[Opening Source data section]

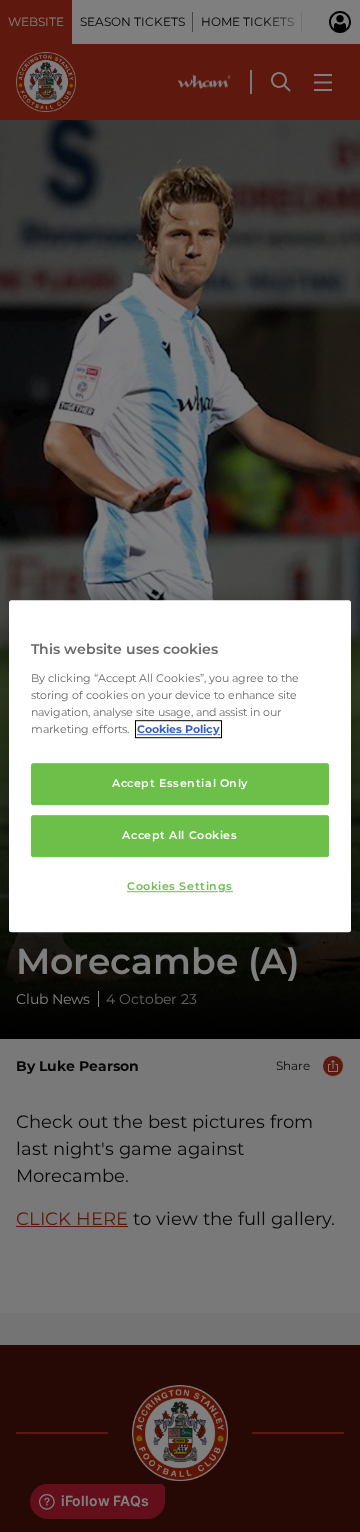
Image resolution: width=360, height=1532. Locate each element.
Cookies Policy (178, 729)
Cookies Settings (180, 886)
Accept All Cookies (179, 835)
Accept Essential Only (180, 783)
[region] (180, 766)
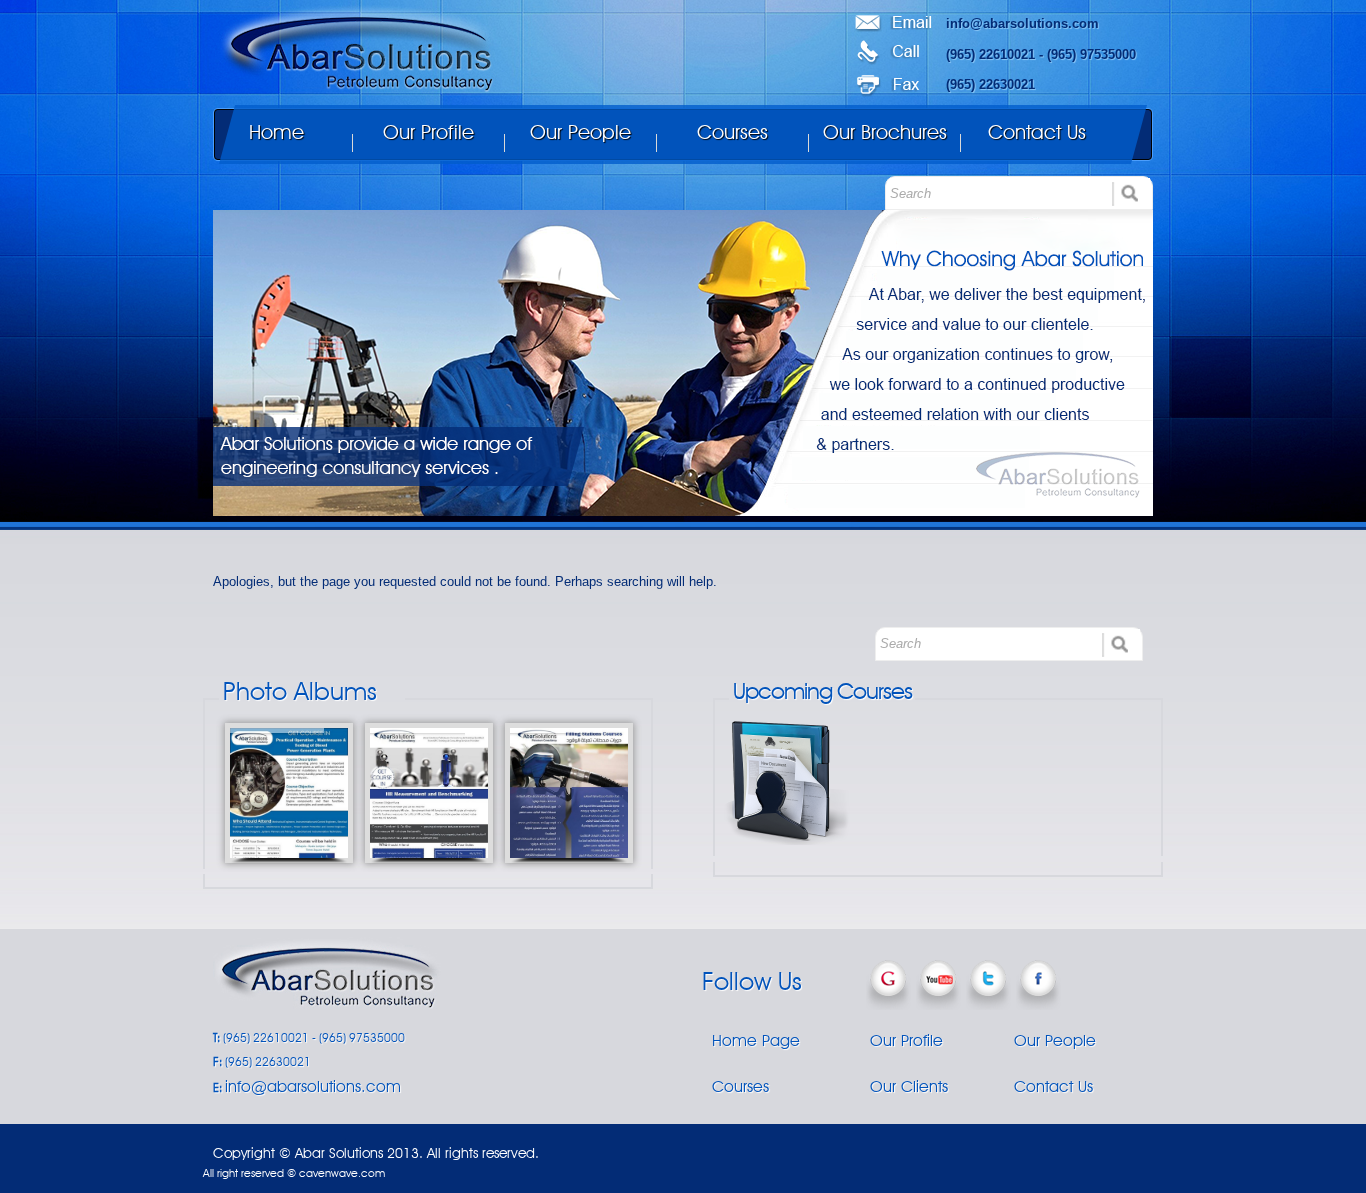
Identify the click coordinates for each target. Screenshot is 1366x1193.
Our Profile (428, 131)
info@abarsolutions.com (1022, 23)
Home (276, 131)
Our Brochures (885, 131)
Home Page (756, 1040)
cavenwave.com (342, 1173)
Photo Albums (300, 690)
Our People (580, 131)
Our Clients (909, 1086)
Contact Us (1037, 131)
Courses (732, 131)
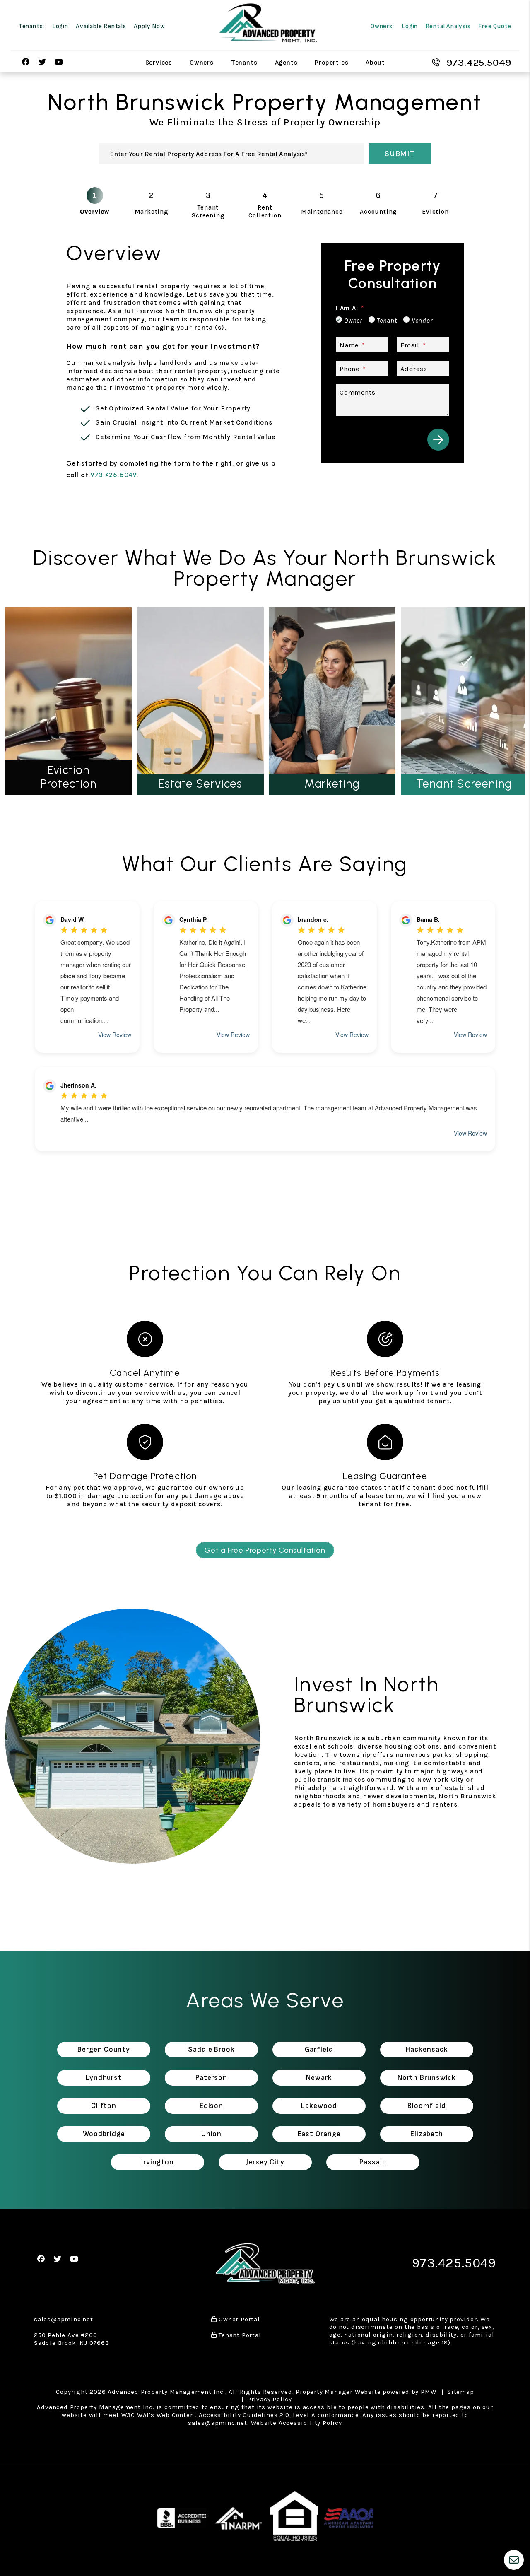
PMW (428, 2391)
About (375, 62)
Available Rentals (101, 26)
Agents (286, 62)
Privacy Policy (269, 2399)
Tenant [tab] (387, 320)
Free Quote (494, 26)
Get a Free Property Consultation (265, 1550)
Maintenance (322, 211)
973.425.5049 (479, 62)
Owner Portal (238, 2319)
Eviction (435, 211)
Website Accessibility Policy (296, 2422)
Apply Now (149, 26)
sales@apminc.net (63, 2319)
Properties (331, 62)
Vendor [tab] (422, 320)
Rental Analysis (448, 26)
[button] (26, 62)
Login (60, 26)
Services (158, 62)
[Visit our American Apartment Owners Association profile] (349, 2515)
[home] (268, 23)
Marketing (152, 211)
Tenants (244, 62)
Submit (399, 153)
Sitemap (460, 2391)
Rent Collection (264, 211)
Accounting (378, 211)
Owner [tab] (353, 320)
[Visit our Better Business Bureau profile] (182, 2515)
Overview (94, 211)
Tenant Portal (239, 2335)
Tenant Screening (208, 211)
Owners (202, 62)
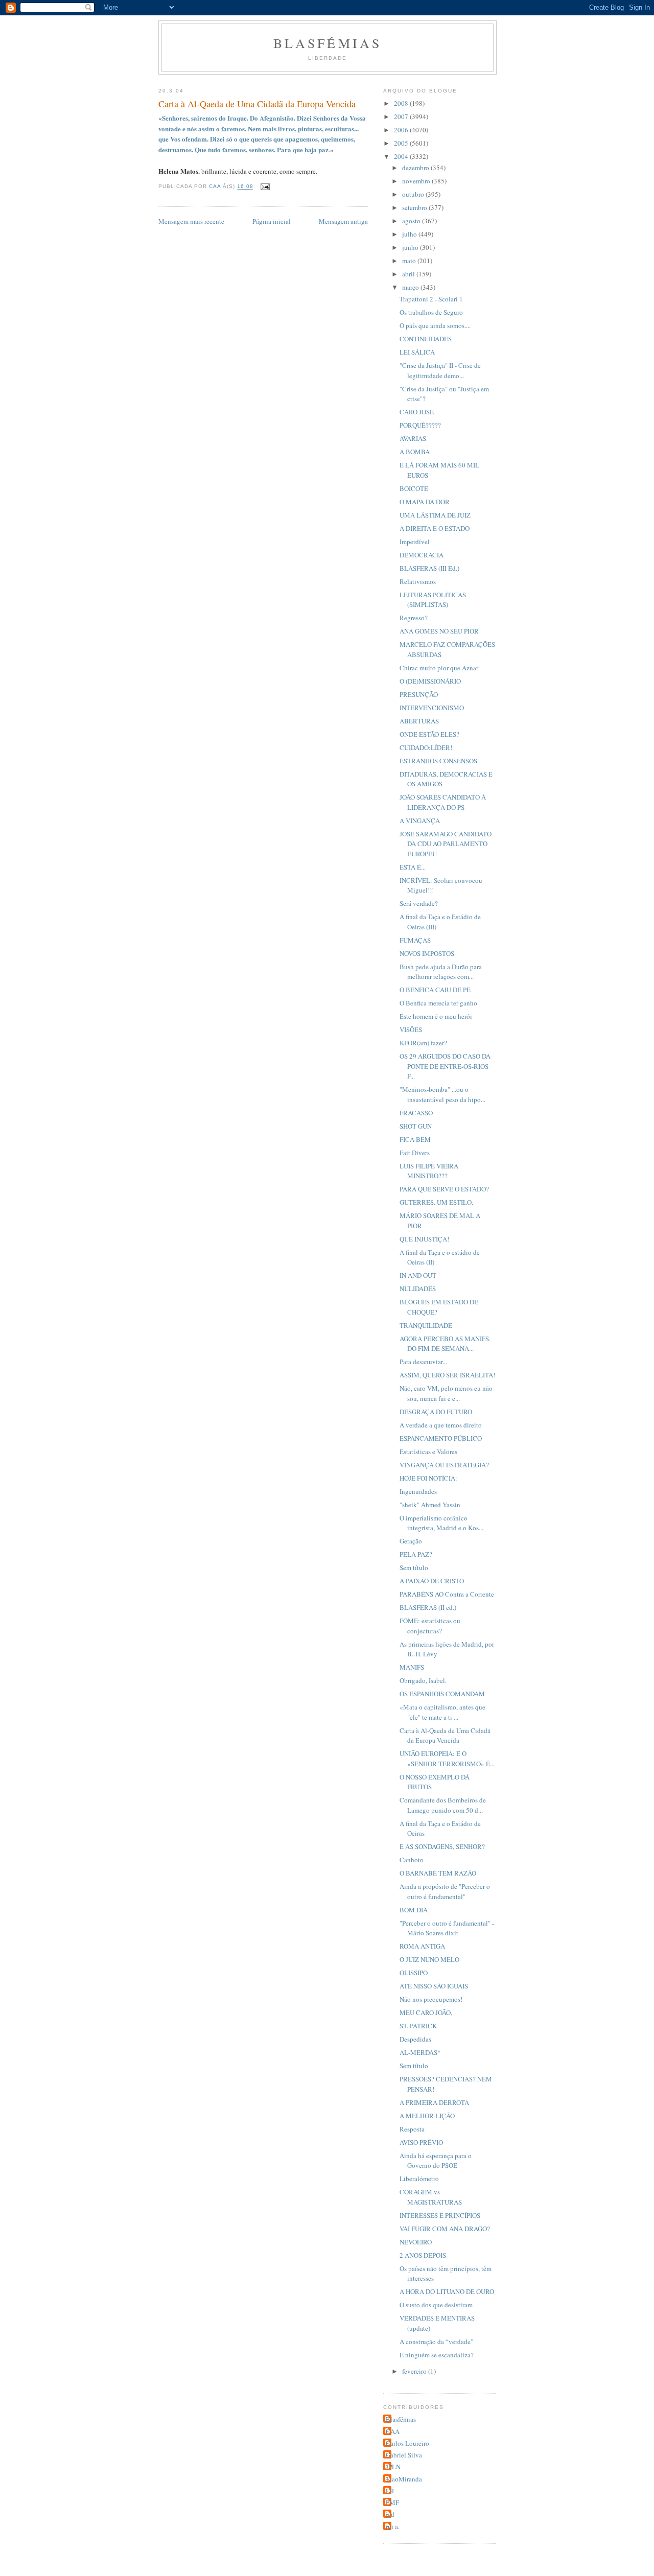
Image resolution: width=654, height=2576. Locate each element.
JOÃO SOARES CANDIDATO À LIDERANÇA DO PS (443, 802)
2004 (402, 156)
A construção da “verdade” (437, 2341)
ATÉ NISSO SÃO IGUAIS (434, 1985)
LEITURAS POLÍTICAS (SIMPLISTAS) (433, 600)
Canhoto (412, 1859)
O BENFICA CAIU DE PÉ (435, 989)
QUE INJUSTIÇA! (424, 1239)
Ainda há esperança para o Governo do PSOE (436, 2160)
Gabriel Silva (404, 2455)
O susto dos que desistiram (436, 2304)
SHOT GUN (416, 1126)
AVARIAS (413, 438)
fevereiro (415, 2371)
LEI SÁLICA (417, 352)
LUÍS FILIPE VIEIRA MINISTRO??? (429, 1171)
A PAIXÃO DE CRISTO (432, 1580)
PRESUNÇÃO (419, 694)
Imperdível (415, 541)
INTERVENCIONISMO (432, 707)
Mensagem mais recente (191, 221)
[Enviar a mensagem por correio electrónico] (264, 187)
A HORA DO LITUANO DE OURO (447, 2291)
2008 (402, 103)
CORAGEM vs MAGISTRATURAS (431, 2197)
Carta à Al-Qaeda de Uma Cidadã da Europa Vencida (445, 1735)
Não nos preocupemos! (431, 1999)
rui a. (393, 2526)
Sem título (414, 1567)
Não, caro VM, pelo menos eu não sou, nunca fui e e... (446, 1393)
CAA (393, 2431)
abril (409, 273)
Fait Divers (415, 1152)
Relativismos (418, 581)
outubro (414, 194)
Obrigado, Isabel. (423, 1680)
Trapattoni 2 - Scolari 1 (431, 298)
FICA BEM (415, 1139)
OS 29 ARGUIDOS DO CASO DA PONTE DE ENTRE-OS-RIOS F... (445, 1066)
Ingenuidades (418, 1491)
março (411, 287)
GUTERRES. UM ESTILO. (436, 1202)
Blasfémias (327, 43)
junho (411, 247)
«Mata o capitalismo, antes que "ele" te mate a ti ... (442, 1712)
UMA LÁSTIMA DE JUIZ (435, 515)
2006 (402, 129)
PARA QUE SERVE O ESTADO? (444, 1188)
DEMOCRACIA (421, 554)
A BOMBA (415, 451)
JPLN (393, 2466)
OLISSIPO (414, 1972)
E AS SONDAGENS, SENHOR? (442, 1846)
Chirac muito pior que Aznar (439, 667)
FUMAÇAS (415, 940)
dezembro (416, 167)
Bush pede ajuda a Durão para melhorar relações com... (441, 971)
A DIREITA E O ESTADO (435, 528)
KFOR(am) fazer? (423, 1042)
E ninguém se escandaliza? (437, 2354)
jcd (390, 2514)
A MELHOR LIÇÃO (427, 2115)
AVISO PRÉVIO (421, 2142)
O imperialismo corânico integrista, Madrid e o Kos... (441, 1523)
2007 (402, 116)
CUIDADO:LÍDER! (426, 747)
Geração (411, 1540)
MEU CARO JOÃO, (426, 2012)
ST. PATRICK (418, 2025)
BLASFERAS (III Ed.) (429, 568)
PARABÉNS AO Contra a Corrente (447, 1594)
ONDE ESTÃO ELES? (429, 734)
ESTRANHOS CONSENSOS (438, 760)
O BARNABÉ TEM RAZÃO (438, 1873)
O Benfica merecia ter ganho (438, 1003)
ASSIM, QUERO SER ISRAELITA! (447, 1374)
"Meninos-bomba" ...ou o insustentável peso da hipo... (442, 1094)
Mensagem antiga (343, 221)
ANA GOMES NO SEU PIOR (439, 631)
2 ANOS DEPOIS (423, 2255)
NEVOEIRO (416, 2241)
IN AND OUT (418, 1275)
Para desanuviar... (423, 1361)
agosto (412, 220)
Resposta (412, 2129)
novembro (417, 180)
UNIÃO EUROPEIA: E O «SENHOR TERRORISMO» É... (447, 1758)
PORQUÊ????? (420, 425)
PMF (392, 2502)
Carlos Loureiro (407, 2443)
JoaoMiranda (404, 2479)
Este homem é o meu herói (436, 1016)
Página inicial (271, 221)
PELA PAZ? (416, 1554)
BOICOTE (414, 488)
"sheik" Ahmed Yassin (430, 1504)
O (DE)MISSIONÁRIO (430, 681)
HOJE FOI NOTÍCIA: (428, 1478)
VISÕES (411, 1029)
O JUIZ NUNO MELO (429, 1959)
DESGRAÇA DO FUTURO (436, 1411)
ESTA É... (413, 867)
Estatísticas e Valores (428, 1451)
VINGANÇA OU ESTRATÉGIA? (444, 1464)
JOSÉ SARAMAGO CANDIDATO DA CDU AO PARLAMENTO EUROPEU (446, 843)
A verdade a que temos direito (441, 1425)
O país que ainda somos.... (435, 325)
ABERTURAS (419, 720)
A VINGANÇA (420, 820)
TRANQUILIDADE (426, 1325)
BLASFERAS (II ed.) (428, 1607)
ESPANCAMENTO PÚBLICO (441, 1438)
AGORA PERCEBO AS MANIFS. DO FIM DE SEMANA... (445, 1343)
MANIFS (412, 1667)
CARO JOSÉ (417, 411)
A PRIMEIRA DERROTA (434, 2102)
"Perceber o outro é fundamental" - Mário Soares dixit (447, 1928)
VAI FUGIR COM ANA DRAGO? (445, 2228)
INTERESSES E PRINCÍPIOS (440, 2215)
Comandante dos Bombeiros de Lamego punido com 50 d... (443, 1805)
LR (390, 2490)
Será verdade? (419, 903)
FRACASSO (416, 1112)
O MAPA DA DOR (425, 501)
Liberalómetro (419, 2178)
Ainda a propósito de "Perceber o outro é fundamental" (445, 1891)
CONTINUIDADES (426, 338)
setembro (415, 207)
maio (409, 260)
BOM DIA (414, 1909)
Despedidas (415, 2039)
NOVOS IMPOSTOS (427, 953)
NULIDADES (418, 1288)
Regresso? (414, 617)
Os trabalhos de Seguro (431, 312)
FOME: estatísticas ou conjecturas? (430, 1625)
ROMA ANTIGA (422, 1946)
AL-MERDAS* (420, 2052)
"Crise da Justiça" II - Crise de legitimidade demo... (440, 370)
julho (410, 234)
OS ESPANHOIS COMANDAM (442, 1693)
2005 (402, 143)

[Closing Source data section]

§ Exercise requirements:
Scan the data for lines with the word "Free". Report only how many there are.

§ Output of the task:
2